**Work to complete:**
Copy every line of the data in which the word "computer" occurs.

(Beginning of Input data)

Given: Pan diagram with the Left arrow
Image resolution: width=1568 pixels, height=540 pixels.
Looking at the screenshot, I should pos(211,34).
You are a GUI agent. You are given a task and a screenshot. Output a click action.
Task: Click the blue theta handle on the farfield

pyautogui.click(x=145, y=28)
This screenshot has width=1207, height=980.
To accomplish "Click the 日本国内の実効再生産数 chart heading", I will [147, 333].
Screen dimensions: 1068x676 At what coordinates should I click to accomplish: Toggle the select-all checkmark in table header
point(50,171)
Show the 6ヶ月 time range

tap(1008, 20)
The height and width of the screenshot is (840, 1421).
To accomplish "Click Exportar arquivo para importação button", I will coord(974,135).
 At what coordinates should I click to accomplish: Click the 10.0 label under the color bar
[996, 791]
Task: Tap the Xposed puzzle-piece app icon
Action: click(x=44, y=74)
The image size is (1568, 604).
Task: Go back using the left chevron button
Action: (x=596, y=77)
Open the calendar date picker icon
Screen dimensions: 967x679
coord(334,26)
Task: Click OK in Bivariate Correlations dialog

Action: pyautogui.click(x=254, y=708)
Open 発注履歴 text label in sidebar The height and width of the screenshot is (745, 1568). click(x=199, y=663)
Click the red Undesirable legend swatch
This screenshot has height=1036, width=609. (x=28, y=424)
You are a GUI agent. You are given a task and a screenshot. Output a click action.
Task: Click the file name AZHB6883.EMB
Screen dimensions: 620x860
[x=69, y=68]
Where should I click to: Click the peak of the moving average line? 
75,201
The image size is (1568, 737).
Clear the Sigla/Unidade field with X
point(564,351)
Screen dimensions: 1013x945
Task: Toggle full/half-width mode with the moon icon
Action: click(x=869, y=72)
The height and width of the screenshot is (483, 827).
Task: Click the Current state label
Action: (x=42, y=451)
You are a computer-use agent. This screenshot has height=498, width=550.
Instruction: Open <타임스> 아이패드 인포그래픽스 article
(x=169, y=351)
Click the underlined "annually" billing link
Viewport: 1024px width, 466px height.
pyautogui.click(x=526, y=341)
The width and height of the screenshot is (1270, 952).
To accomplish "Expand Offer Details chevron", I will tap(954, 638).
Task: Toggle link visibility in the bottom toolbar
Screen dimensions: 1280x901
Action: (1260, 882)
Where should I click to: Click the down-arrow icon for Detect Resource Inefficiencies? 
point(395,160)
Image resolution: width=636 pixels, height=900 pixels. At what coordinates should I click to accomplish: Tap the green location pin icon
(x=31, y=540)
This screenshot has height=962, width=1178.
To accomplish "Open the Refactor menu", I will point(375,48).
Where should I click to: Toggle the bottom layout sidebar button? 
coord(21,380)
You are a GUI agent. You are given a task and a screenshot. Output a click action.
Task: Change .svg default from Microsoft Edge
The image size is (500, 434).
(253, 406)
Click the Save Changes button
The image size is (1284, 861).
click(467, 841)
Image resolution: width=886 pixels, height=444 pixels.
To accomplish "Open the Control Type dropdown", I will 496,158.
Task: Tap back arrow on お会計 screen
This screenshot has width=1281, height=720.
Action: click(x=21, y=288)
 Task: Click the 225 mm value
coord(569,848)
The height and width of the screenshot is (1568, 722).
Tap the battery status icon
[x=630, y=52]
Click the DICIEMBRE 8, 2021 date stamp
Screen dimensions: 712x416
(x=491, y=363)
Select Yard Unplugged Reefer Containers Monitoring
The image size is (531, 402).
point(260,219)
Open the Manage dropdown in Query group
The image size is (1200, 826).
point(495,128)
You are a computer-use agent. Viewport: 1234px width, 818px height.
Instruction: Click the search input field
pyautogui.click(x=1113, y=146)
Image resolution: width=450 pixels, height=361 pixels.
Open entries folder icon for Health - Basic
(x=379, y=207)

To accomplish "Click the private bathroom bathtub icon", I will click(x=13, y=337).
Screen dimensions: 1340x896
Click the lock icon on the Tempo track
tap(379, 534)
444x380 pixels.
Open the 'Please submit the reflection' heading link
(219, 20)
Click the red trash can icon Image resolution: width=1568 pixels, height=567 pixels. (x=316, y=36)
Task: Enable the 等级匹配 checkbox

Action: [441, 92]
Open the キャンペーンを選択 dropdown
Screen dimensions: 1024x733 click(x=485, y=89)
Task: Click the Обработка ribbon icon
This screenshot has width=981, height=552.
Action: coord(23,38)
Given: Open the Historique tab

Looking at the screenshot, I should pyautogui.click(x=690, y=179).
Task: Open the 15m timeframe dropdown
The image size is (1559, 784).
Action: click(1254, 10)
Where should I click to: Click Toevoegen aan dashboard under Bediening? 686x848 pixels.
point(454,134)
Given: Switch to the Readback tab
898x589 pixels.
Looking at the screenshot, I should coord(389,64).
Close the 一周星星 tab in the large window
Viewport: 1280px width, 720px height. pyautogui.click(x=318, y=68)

(End of Input data)

**Final answer:**
You are a computer-use agent. This screenshot has height=498, width=550.
You are a computer-use agent. Viewport: 1234px width, 818px height.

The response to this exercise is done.